2356

Severe hyperphosphataemia and short bowel syndrome in a haemodialysis patient

Alford, H., Farrington, K., Vilar, E.

Department of Renal Medicine, Lister Hospital Stevenage

INTRODUCTION: Patients with short bowel syndrome have high nutritional and hypertonic fluid requirements to prevent malnutrition and dehydration. Conversely, haemodialysis patients are likely to require dietary phosphate restriction. Little evidence to inform best practice exists where the requirements to maintain high protein and calorie intake appear antagonistic to phosphate control. We present a unique case of severe refractory hyperphosphataemia in the context of short bowel syndrome posing considerable management difficulties and provides insight into intestinal phosphate absorption.

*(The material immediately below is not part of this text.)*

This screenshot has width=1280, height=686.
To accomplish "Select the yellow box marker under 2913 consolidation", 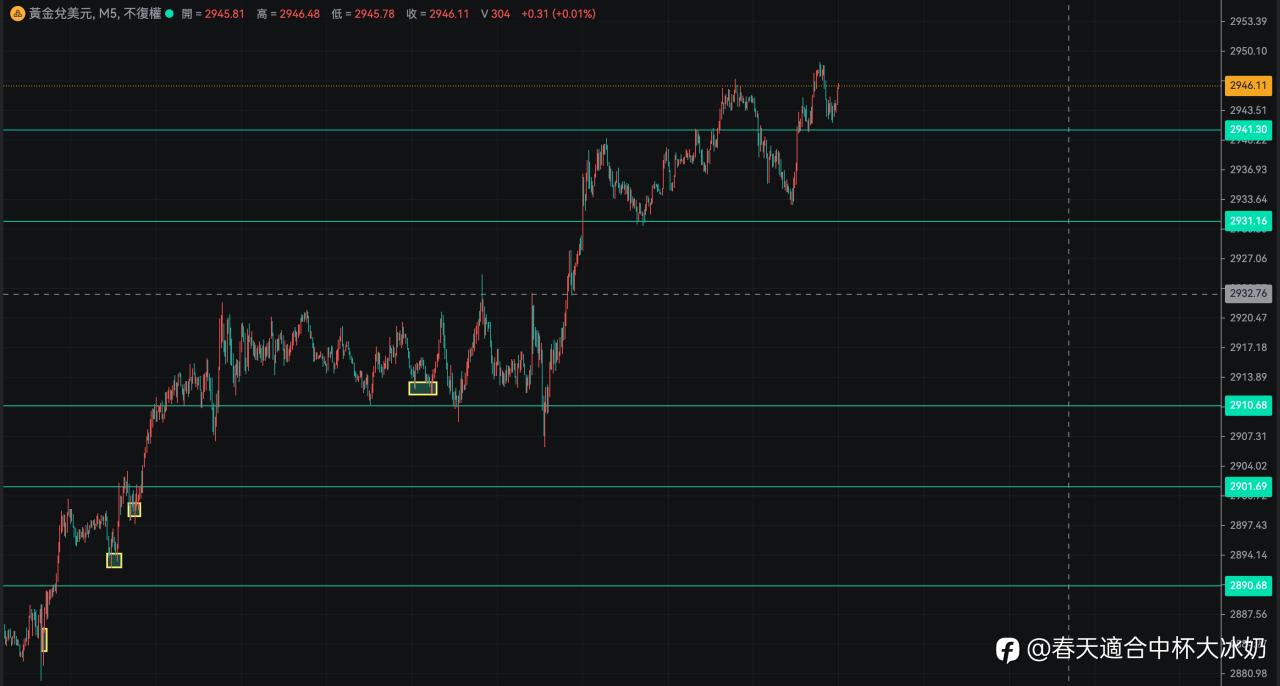I will 423,388.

SYNOPSIS: A 33 year old female with a previous total colectomy for ulcerative colitis developed small bowel obstruction and ischaemia requiring resection, leaving 250cm of small bowel. Irreversible acute kidney injury developed during the peri-operative period with complete anuria requiring chronic haemodialysis. Following a period of clinical stability, long term artificial nutrition was not required. Weight was maintained with a high calorie, high protein diet of 35kCal/kg/day and 1.2g protein/kg/day (assessed by three day food diary analysis with Diet Plan 6). Phosphate intake was assessed at 1200mg/day (16mg phosphate/g protein), exceeding dialysis recommendations of 800-100mg/day. Severe hyperphosphataemia developed with phosphate levels 2-4.9mmol/L. Phosphate binders were tried sequentially and in combination, including calcium-based, lanthanum carbonate and sevelamer hydrochloride. Proton pump inhibitors and anti-motility agents were given concurrently. Wide variation in serum albumin was noted (see graph), higher plasma phosphate levels being associated with higher albumin. These fluctuations were attributed to hydration status and normal saline infusions of 0.5-1 litre per dialysis session were commenced. Despite an initial phosphate reduction with these measures, adequate phosphate control could not be achieved.

DISCUSSION:

Various mechanisms may have contributed to hyperphosphataemia. Maintenance of protein intake prevented adequate reduction in dietary phosphate. Severe shortening of the bowel and rapid transit time may have provided inadequate time for phosphate binding and may have reduced the effectiveness of binders. Though the effectiveness of sevelamer may be potentiated by proton pump inhibitors, that of calcium-based binders may be attenuated. Volume depletion may also have contributed. In animal studies, phosphate absorption is thought to be dependent on sodium co-transporters in the duodenum and jejunum, and to a much lesser extent in the ileum (including NaPi-IIb). We hypothesise chronic sodium and water depletion may lead to these co-transporters retaining sodium and therefore, phosphate. A further possible mechanism is a reduction in endogenous secretion of phosphate by the intestine. This case of intractable hyperphosphataemia may provide insights into mechanisms of phosphate transport in the bowel and phosphate binder action.